Lene Lovich: Say When [24].Legs & Co dance to Lene Lovich's disappointing follow up to Lucky Number. Spangley leotards and marching on the spot are the order of the day. Through the magic of technology Legs & Co are doubled in the long shots so there appears to be 12 of them; that's 24 legs in total.

Gerry Rafferty: Night Owl [26]. Now here's Gerry Rafferty with his disappointing follow up to Baker Street. Gerry doesn't like coming to the Top of the Pops studio so instead we see another boring promo film of session musicians pretending to record the song in a studio. Unlike the film for Baker Street there's no archive footage of London to get excited over.

Quantum Jump: The Lone Ranger [16]. BBC4 has skipped a show presented by J**** S***** which means we enter a block of songs repeated from the Paul Burnett edition.

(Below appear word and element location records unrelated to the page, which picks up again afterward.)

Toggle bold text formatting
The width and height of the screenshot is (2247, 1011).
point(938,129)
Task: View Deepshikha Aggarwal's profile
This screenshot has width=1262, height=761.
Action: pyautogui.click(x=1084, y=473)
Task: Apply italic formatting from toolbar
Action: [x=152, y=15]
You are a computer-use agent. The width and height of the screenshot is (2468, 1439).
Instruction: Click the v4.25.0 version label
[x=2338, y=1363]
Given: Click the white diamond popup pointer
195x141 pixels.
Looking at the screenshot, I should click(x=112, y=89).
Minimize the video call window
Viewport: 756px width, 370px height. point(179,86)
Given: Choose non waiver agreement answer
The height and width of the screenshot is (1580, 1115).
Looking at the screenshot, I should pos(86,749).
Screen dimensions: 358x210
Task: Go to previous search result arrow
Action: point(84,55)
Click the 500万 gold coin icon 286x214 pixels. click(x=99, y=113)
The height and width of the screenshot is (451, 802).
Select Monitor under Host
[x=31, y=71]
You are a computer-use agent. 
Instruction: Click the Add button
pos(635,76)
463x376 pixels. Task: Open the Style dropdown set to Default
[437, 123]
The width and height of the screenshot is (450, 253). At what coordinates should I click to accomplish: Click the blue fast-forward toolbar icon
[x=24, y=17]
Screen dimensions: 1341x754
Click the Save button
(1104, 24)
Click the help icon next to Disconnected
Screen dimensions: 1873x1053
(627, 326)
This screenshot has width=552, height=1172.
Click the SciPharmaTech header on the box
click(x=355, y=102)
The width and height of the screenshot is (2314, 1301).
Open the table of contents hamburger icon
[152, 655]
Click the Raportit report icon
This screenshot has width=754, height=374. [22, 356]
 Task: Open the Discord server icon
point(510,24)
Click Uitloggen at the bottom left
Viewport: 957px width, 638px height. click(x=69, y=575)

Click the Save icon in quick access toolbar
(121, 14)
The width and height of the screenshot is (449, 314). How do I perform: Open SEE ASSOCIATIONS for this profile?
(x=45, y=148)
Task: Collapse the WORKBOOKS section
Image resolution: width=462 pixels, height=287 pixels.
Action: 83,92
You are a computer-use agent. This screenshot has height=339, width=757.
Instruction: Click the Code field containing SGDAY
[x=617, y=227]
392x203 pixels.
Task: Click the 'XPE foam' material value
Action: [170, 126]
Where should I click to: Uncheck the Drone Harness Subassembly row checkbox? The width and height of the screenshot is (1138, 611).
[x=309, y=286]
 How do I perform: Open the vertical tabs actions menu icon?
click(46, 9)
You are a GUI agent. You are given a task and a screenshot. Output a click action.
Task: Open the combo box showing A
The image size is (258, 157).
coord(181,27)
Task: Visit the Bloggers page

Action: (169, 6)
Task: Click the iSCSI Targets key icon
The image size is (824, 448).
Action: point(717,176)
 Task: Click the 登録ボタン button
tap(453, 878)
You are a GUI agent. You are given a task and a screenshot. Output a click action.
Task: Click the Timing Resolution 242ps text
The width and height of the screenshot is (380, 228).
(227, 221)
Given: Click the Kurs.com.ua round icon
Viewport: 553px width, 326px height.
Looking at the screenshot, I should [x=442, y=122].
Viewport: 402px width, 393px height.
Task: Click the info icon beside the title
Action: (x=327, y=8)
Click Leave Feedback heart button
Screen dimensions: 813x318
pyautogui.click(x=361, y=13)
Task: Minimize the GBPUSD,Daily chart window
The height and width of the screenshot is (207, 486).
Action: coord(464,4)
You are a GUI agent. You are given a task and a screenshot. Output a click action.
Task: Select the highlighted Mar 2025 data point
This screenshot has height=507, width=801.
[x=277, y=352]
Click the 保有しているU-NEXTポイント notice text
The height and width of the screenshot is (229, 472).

Edwin Starr: H-A-P-P-Y Radio [10]. Presumably H.A.P.P.Y is an acronym. I'm stuck on what the Y could stand for.

Tubeway Army: Are ‘Friends’ Electric? [7]. Gary stares sulkily at the audience. They stare back. Impasse. 
When she looks over to check, Anita Ward is delighted that the bell has indeed been rung.
Janet Kay: Silly Games [41]. The guitarist in the white cap is brilliant, he really gets into the music he's playing. Meanwhile a gang of idiots in the audience wave at themselves on the studio monitor.

Earth, Wind & Fire with The Emotions: Boogie Wonderland [4]. And another chance to see the elemental chaos of this promo film. There's so many great moments to spot; the singer who wildly flails her elbows and looks like she could really injure someone; the guy holding the trombone and tambourine who tries to dance on to the stage but can't break through the heaving mass and is forced to backtrack; and the bloke who has forgotten his stage trousers and dances down the stairs wearing the top half of his costume over a pair of jeans, disappointingly Top of the Pops fades the video before this moment but it can be seen on Youtube.

Chas & Dave: Gertcha [27]. The audience have been issued with "gertcha" signs. This is an odd decision because the subsequent performance is recorded mostly as a series of close-ups and the audience can barely be seen.

Squeeze: Up The Junction [13]. A fourth repeat from the Paul Burnett edition.

Number one: Anita Ward, Ring My Bell. I'm fond of the "pew" noise which often gets used on disco records. It reminds me of the future music tv programmes like Battlestar Galactica and Buck Rogers in the 25th Century would play when they wanted to show their main characters relaxing off duty. The first verse of Ring My Bell uses the pew sound on alternate beats which seems excessive. Luckily after this it settles down. The lyrics actually include the words "ding dong." Presumably this was done because ringing a bell would sound too much like a Christmas record but it allows you to imagine how Leslie Phillips would sound singing the song.

Closing titles: John Williams, Cavatina [30].

Performance of the week: A thin week for new studio performances. Lets go for Anita Ward, Ring My Bell. Ding dong.